Emmanuella Atora

Personal information
- Born: 3 May 1996 (age 29) Libreville, Gabon

Sport
- Country: Gabon
- Sport: Taekwondo
- Weight class: Featherweight

= Emmanuella Atora =

Gabonese taekwondo practitioner (born 1996)

Emmanuella Jurielcy Atora Eyeghe (born 3 May 1996) is a Gabonese taekwondo practitioner. She qualified to represent Gabon at the 2024 Summer Olympics.
==Biography==
Atora had played football as a youth, but her father enrolled her in taekwondo in 2011. She had only two weeks to learn the sport before competing at the Gabon Taekwondo Cup, but she won the bronze medal.
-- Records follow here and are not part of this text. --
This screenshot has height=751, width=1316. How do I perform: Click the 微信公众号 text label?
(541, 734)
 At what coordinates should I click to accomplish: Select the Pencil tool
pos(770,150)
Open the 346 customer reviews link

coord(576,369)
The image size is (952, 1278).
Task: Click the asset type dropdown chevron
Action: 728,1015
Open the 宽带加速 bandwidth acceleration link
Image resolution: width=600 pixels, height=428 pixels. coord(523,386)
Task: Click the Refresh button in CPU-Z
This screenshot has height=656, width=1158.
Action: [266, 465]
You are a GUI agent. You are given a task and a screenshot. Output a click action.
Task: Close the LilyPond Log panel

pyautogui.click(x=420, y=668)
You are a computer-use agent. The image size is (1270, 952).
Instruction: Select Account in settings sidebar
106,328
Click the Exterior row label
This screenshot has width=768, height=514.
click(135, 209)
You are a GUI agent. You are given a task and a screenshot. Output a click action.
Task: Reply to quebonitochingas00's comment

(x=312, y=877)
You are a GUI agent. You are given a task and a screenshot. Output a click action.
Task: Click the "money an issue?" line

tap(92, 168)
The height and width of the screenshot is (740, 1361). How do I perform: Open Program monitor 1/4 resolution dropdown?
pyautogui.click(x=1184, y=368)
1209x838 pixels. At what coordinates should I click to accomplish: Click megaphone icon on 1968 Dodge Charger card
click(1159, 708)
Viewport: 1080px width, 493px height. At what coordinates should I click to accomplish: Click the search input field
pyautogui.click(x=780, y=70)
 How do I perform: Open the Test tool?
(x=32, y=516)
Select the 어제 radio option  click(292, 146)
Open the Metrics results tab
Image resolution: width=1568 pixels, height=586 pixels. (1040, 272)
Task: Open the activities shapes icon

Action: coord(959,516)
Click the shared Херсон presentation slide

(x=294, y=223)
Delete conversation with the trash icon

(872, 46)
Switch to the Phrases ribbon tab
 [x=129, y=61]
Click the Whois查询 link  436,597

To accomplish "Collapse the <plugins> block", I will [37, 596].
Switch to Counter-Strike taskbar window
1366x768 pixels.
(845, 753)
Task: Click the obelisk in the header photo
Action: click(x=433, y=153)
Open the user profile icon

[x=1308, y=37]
In 2012, she returned to the tournament and won silver before winning gold in 2013.

Atora then won several competitions in the subsequent years; aside from a bronze medal at the 2014 French World Cup, she won gold at the Champions Challenge tournament in 2014, 2015, and 2016, gold (and best fight) at the 2017 Park Master Challenge, gold at the 2018 Africa-Asia Cup and gold at the 2018 University Championship. She also competed at the African Taekwondo Championships in 2014 and at the World Taekwondo Championships and African Games in 2015. However, she did not win a medal at those events.

Atora took a break from competition for a time and had a son. Afterwards, she initially stopped competing altogether. Still, she decided to relaunch her career after receiving support from several people. She participated in the African Championships in 2021 and the 2023 World Taekwondo Grand Prix, and won the bronze medal at the 2023 Senegal Open. At the 2023 African Taekwondo Championships, she won a silver medal in the 57 kg category.

Atora was one of four Gabonese taekwondo practitioners invited to the African Taekwondo Olympic Qualification Tournament in February 2024. She defeated Nada Laaraj of Morocco to qualify for the 2024 Summer Olympics as a representative of Gabon. She was the country's first qualifier for the 2024 Olympics, its only taekwondo qualifier, and its first-ever female taekwondo qualifier. In an interview with Gabon Media Time following her win, she described her career as "I hit people for a living." In March 2024, she was Gabon's flagbearer at the African Games.